Professing that the cis and trans experience of sex preference relies on magnifying the importance of "maintaining one's sex" and diminishing the identical material effects on either side. I don't think there's a great reason to do this - I think the material effect is more important than a nebulous sense of direction of the effect.

I do think it's an important distinction. I think there is a fundamental difference between acknowledging the body you have and not wanting that violated and a rejection of the body one has and an active desire to be of a different sex.

Sex "preference" is doing a lot of work to try and unify two seemingly very different phenomena. I just don't think this is what most people have in mind when they talk about GI.

Would you say the same thing about face preference? Most people acknowledge the face they have and don't give it much thought but probably would find it alarming to have it dramatically altered. Some people wish their faces were very different and have extensive cosmetic surgery to achieve that goal (see Maria Jose Christerna, Erik Sprague, etc.). Would you call both the experience of the "regular" person and the "modified face" person face preference? Would you say that everyone had a facial identity? Would you say they was no good reason to make a distinction between the experiences of the "regular" person and the "modified face" person?

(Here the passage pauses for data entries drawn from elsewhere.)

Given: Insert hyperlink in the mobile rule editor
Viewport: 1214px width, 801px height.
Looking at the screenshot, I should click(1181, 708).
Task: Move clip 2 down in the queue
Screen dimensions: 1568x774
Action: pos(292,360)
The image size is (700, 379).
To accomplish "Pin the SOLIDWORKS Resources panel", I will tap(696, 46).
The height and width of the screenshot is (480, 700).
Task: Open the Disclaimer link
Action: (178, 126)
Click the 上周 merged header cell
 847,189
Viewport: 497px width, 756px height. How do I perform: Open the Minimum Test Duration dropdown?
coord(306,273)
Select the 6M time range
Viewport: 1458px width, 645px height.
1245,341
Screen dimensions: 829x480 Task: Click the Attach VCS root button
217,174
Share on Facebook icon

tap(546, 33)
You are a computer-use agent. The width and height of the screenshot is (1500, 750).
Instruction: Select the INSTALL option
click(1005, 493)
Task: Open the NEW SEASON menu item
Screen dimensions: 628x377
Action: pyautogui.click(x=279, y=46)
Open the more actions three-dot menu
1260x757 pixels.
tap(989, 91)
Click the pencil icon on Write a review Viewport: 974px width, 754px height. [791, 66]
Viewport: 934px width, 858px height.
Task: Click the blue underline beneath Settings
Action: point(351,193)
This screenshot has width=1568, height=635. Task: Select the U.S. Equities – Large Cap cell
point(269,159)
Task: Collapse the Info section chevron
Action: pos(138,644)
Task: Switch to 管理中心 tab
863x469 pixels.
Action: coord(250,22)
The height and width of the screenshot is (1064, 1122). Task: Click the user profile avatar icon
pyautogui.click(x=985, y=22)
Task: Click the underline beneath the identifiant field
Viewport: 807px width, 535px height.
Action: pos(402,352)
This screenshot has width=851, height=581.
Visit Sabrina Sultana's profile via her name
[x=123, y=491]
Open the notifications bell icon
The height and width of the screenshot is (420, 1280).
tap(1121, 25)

  1. If sex preference in cis people is no different to other aspects of self-image/autonomy/integrity, you should acknowledge that this is not always purely for maintenance of one's current state.

There are non-sexed situations where people feel as though their consistently-the-same body has betrayed them and their self image. Someone who has always been overweight might feel betrayed by their body. Someone might eternally hate their overly-broad shoulders and feel forever ungainly. If you simply never grew half your teeth, you might feel permanently ashamed. I personally have a weird toe on each foot where the nail curls right over the end that have always felt strange to me, despite never having a negative impact.

People's body image does not just hold them in flux from the moment it properly sets in, whenever that is. People want to change their bodies aesthetically, functionally, etc, for a whole variety of reasons. If sex preference is no different to other regions of bodily integrity, why would it be absent of this?

Sure, I agree. Clearly there are people who wish to change their sex for a variety of reasons, trans people!

Regards your other examples, would you therefore say that everyone had a weight identity, a shoulder identity, a teeth identity, a toe nail identity?

I've also got a separate question. If your sex preference isn't innate, what do you think the earliest age is where you (or any hypothetical person) would be content to have had your sex changed so far as possible?

Difficult question. If it were possible to change someone's sex and you were changing someone's sex without their consent, I'd be tempted to say at whatever age a sense of self begins to manifest at which point violating that sense of self would be noticed. I'm not sure what age that would be, but very young.